Tip #8: How to Calculate How Much You Should Eat

INTRODUCTION

I am on Quora a lot, asking and answering questions to help and be helped wherever possible with regards to health and fitness. A lot of people don’t really know how much they should be eating for their weight gain or loss (fat loss) and feel that it would be valuable to share how you can calculate that, trying to make sense of it as much as possible.

You can lose weight easily from just drinking water and not eating at all for about a week, but obviously this is unsustainable. The best way to lose weight is to be in a caloric deficit, eat less calories (energy) than you burn during the day (energy).

You can eat a lot of carbs and fat and without knowing how much you are gaining, you’ll find yourself becoming overweight, I believe I was at this stage at 17 and I really wish I had picture to show. I was heavy and just slow, not adding much value to the team I feel, but that passed as I learnt more the following year! Anyway, to the method: You have to calculate how much energy you use in a day at rest and considering how much activity you do in the week.

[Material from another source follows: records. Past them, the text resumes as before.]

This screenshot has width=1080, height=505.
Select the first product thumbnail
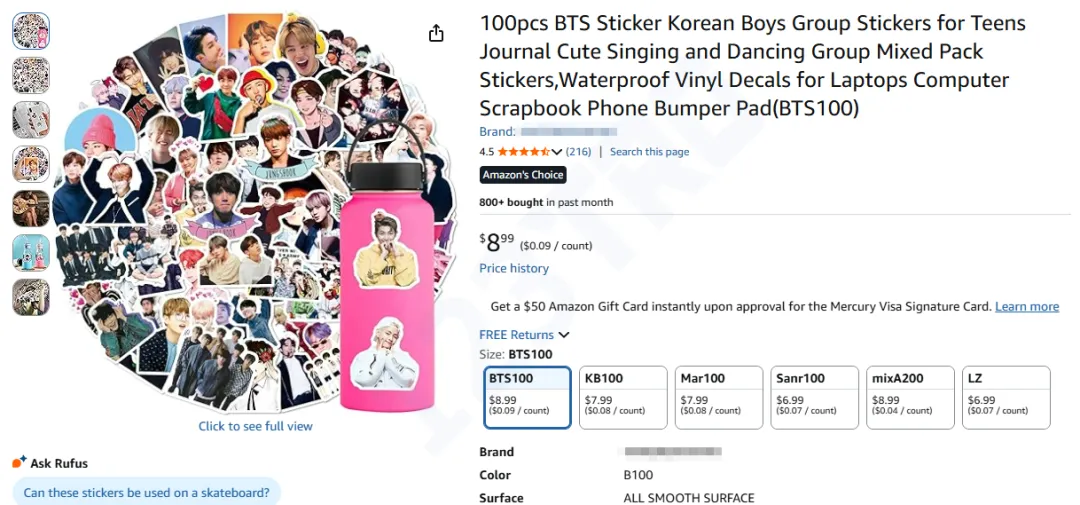31,31
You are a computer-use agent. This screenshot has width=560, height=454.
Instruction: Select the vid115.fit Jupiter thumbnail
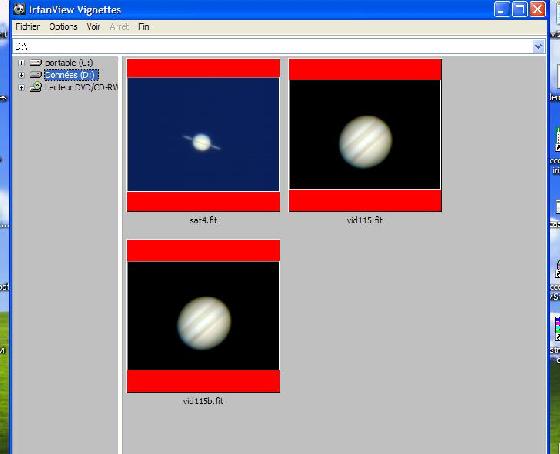pos(365,135)
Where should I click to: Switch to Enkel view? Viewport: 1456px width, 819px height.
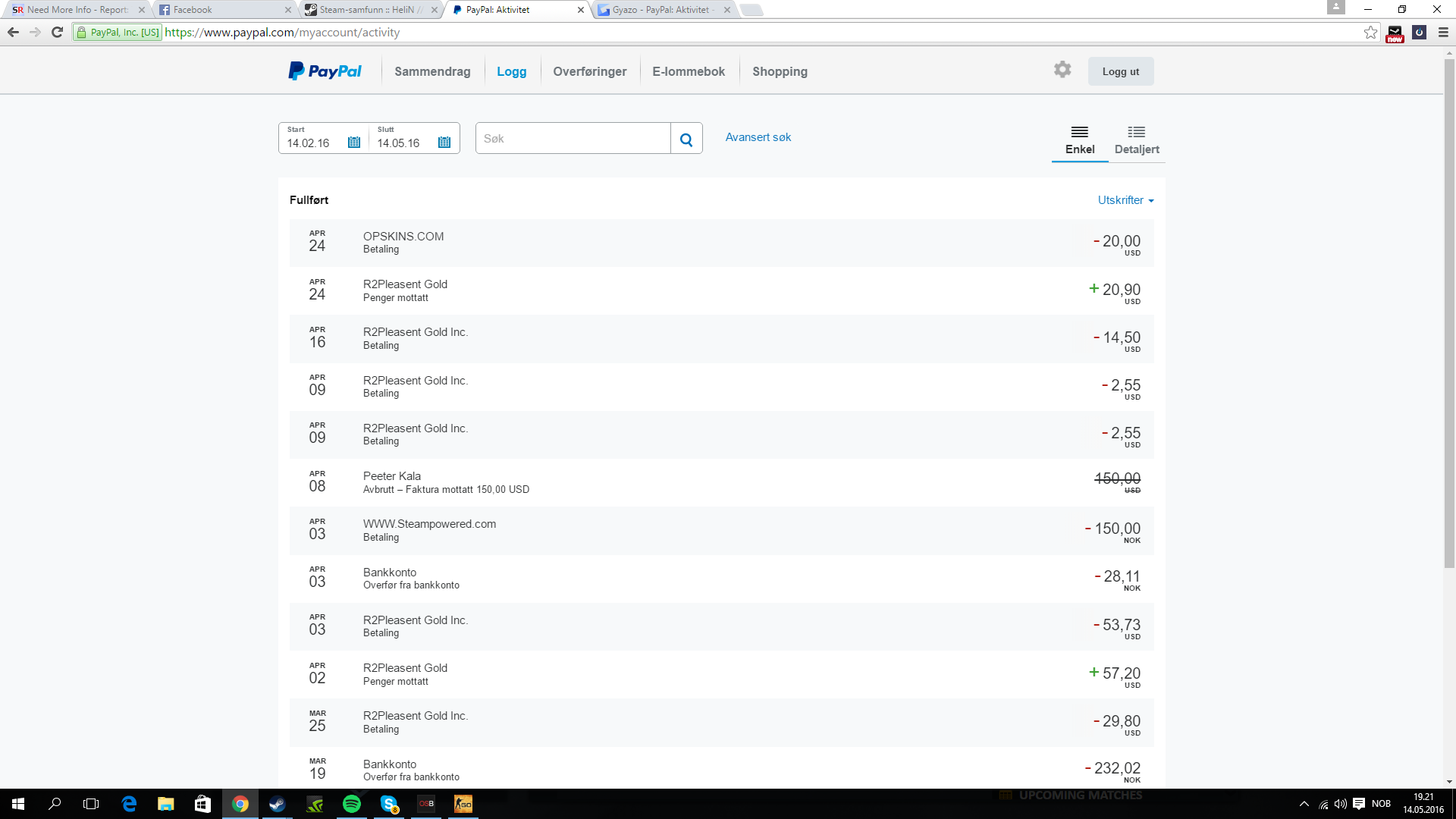coord(1080,140)
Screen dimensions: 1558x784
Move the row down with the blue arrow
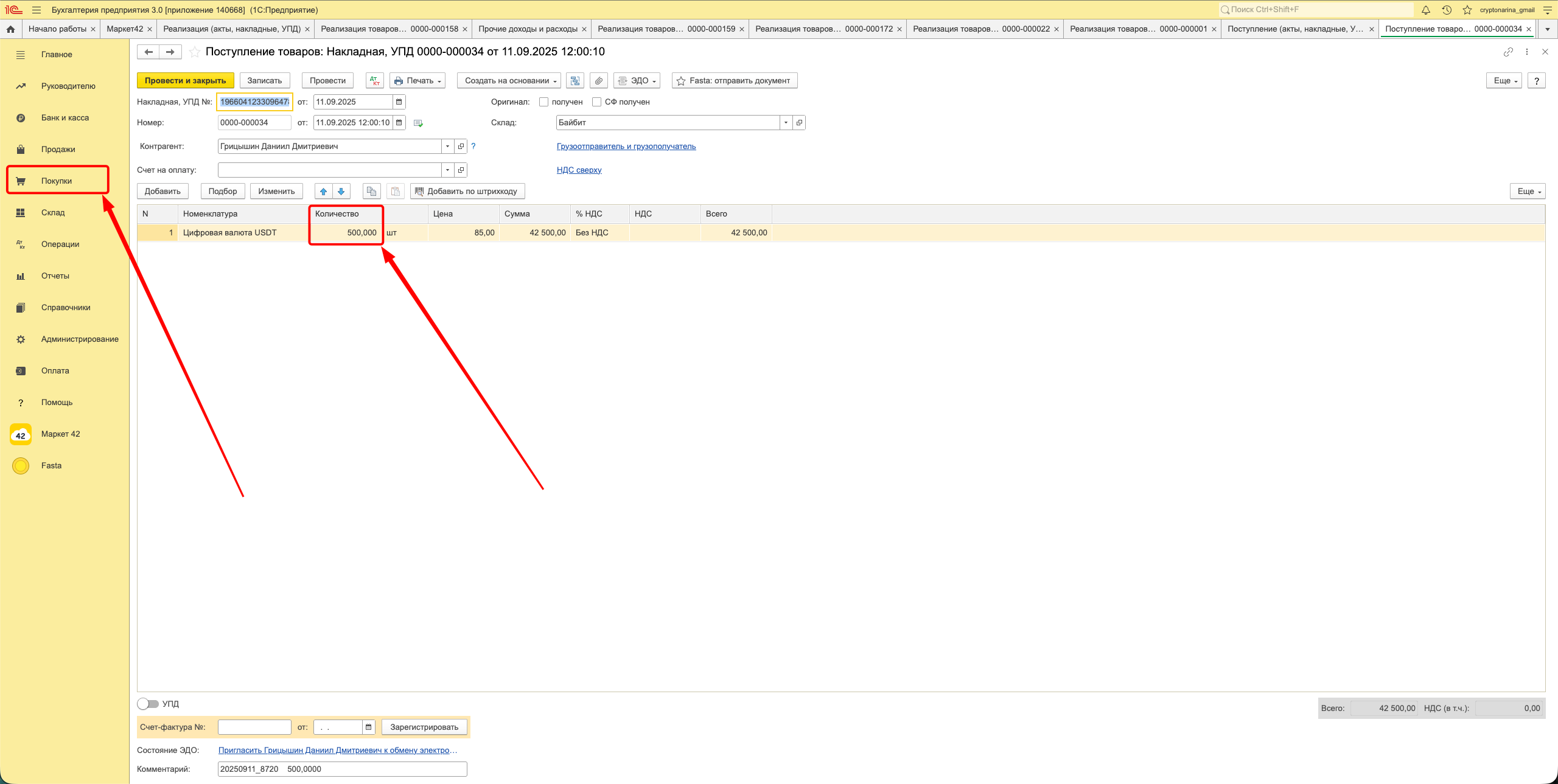[341, 191]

HOW TO CALCULATE TOTAL DAILY ENERGY EXPENDITURE (TDEE) – BASAL METABOLIC RATE (BMR) X ACTIVITY FACTOR

1. Calculate Basal Metabolic Rate (The amount of energy consumed at rest) Women BMR = 655 + (9.6 X weight in kg) + (1.8 x height in cm) – (4.7 x age in years)

Men BMR = 66 + (13.7 X weight in kg) + (5 x height in cm) – (6.8 x age in years)

2. Activity Factor (weekly activity)

  • Amount of Exercise/Activity
  • Description
  • TDEE

• Sedentary

Little or no Exercise/ desk job

TDEE = 1.2 x BMR

• Lightly active

Light exercise/ sports 1 – 3 days/ week

TDEE = 1.375 x BMR

• Moderately active

Moderate Exercise, sports 3 – 5 days/ week

TDEE = 1.55 x BMR

• Very active

Heavy Exercise/ sports 6 – 7 days/ week

TDEE = 1.725 x BMR

• Extremely active

Very heavy exercise/ physical job/ training 2 x/ day

TDEE = 1.9 x BMR

CONCLUSION

Using the points above, calculate your total daily expenditure and eat about 300 – 500 calories/day to gain or lose 0.25 – 0.5 kg/week. This is just a foundation of knowing how to track your calorie intake.  I hope everything works out, if you need more help, please feel free to contact me or send an email through.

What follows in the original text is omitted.